Small Business Dependent Care FSA Opportunity Act
- Bill Number
- H.R. 7922
- Origin Chamber
- House
- Congress
- 119th Congress, Session 2
- Policy Area
- Taxation
- Status
- Introduced
- Latest Action
- 2026-03-12: Referred to the House Committee on Ways and Means.
- Last Updated
- 2026-03-31T21:28:25Z
AI-Generated Summary
Purpose
The Small Business Dependent Care FSA Opportunity Act (H.R. 7922) aims to encourage small employers to offer dependent care flexible spending arrangements (FSAs) by providing a tax credit for the startup costs of establishing these plans. Dependent care FSAs allow employees to use pre-tax dollars for expenses like childcare or care for other dependents.
Key Provisions
- New Tax Credit (Section 45BB): Eligible small employers can claim a credit equal to qualified startup costs, which include ordinary and necessary expenses for:
- Setting up or administering the plan.
- Educating employees about the plan.
- Credit Limits:
- Applies only in the first credit year (when the plan becomes effective or the prior year, if elected) and the next two taxable years.
- Maximum per year: The greater of $500 or the lesser of $250 per eligible non-highly compensated employee (up to $5,000 total).
- Zero in later years.
- Eligible Employers:
- Defined as small employers under IRC Section 408(p)(2)(C)(i) (generally those with 100 or fewer employees earning at least $5,000/year).
- Must not have offered a similar dependent care FSA for the same employees in the prior three taxable years.
- Plan Requirements:
- Must have at least one participating non-highly compensated employee (as defined in IRC Section 414(q), typically those earning under $155,000 in 2024, adjusted annually).
- Employer contributions must qualify for exclusion from employee gross income under IRC Section 129.
- Administration: The credit is added to the general business credit under IRC Section 38(b).
- Effective Date: Applies to costs paid or incurred after enactment, in taxable years ending after that date.
Significant Changes to Existing Law
- Introduces a new tax credit (IRC Section 45BB) that did not previously exist, specifically targeting startup costs for dependent care FSAs.
- Amends IRC Section 38(b) to include this credit in the list of general business credits.
- Adds corresponding updates to the IRC table of sections.
Potential Impacts
- On Small Employers: Lowers the financial barrier to offering dependent care benefits, potentially improving employee retention and attraction.
- On Employees: Increases access to tax-advantaged dependent care savings, especially for lower-wage workers at small businesses.
- On Government: Minor reduction in federal tax revenue; IRS will need to administer claims and verify eligibility.
- No direct international relations impact.
Main Stakeholders Affected
- Small employers (primary beneficiaries of the credit).
- Employees of eligible small employers, particularly non-highly compensated workers who gain FSA access.
- IRS (handles credit claims and audits).
- Families relying on dependent care services.
Notable Legal, Constitutional, or Political Implications
- Legal: Relies on existing IRC definitions (e.g., highly compensated employees, controlled groups), ensuring consistency; includes anti-abuse rules to prevent credits for prior plans.
- Constitutional: No apparent issues; standard tax incentive within Congress's taxing power.
- Political: Promotes small business growth and family support through targeted tax relief, with built-in limits to control costs.
This summary was generated by AI and may contain inaccuracies.
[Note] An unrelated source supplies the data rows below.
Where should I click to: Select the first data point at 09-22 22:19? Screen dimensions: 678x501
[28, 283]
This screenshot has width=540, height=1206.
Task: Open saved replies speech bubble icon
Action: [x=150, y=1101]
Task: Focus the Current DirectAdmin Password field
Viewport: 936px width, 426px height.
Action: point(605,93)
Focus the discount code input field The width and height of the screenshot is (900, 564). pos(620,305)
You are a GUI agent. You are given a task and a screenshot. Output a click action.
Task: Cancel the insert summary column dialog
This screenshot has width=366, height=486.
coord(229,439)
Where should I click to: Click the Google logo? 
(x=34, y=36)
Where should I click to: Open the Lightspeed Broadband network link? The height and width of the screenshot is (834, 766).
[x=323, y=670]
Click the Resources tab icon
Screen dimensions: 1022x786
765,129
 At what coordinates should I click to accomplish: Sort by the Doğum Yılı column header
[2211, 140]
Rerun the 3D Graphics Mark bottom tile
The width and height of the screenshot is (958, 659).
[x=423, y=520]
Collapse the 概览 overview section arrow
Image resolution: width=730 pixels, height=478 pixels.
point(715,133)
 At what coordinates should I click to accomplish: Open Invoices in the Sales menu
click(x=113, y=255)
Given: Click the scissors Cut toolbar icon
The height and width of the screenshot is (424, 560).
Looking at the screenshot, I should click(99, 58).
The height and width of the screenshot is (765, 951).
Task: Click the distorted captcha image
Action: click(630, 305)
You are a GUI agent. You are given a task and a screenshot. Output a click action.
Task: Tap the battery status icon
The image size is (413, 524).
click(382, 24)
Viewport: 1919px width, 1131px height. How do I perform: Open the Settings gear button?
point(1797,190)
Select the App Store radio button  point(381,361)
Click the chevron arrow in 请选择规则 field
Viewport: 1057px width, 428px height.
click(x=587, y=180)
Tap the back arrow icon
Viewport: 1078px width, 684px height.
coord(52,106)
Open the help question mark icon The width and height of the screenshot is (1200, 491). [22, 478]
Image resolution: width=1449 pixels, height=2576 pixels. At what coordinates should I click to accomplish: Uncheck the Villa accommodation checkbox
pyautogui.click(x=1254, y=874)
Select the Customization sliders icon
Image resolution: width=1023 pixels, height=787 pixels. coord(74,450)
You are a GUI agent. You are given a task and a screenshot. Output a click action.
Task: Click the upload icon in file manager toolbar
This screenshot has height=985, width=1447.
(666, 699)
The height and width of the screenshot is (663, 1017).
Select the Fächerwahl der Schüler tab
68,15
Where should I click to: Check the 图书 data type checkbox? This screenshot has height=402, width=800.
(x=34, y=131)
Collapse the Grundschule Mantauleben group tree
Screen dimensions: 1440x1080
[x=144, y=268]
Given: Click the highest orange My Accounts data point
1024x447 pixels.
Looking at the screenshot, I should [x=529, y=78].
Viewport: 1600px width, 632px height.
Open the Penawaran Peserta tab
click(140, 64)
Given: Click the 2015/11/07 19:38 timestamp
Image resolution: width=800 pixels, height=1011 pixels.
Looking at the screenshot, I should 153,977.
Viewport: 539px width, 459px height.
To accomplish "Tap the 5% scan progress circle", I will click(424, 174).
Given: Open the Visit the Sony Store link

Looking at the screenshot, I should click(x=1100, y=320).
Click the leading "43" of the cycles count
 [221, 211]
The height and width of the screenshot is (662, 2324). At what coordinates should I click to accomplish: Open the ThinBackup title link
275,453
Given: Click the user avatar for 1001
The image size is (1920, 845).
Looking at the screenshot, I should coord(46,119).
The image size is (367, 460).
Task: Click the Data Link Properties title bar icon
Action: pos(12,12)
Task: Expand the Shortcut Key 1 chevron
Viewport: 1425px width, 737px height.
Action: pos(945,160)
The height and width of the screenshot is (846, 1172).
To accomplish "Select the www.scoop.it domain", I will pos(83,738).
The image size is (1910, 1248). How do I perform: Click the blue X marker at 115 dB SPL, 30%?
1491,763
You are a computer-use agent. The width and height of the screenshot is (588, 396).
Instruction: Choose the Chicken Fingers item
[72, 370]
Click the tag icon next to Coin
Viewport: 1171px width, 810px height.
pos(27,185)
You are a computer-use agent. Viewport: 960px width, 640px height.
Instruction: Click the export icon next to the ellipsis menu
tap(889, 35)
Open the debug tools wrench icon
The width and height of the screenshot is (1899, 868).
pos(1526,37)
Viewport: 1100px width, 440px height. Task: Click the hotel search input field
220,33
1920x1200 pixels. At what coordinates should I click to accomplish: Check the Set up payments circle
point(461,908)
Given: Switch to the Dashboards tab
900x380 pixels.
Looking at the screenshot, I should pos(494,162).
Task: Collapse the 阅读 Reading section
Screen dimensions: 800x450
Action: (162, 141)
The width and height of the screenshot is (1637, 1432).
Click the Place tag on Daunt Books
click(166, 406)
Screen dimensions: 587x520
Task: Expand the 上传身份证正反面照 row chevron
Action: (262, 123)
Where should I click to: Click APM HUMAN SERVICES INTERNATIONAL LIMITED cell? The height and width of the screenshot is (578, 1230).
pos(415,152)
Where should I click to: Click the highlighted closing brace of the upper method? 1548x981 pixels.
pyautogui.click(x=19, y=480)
Refer to the official source document for the authoritative text.
Sponsor
Cosponsors (2)
Rep. Davis, Danny K. [D-IL-7], Rep. Moran, Nathaniel [R-TX-1]
Recent Actions
- 2026-03-12: Referred to the House Committee on Ways and Means.
- 2026-03-12: Introduced in House
- 2026-03-12: Introduced in House
Bill Versions
- Small Business Dependent Care FSA Opportunity Act — issued 2026-03-12 — PDF (6 pages)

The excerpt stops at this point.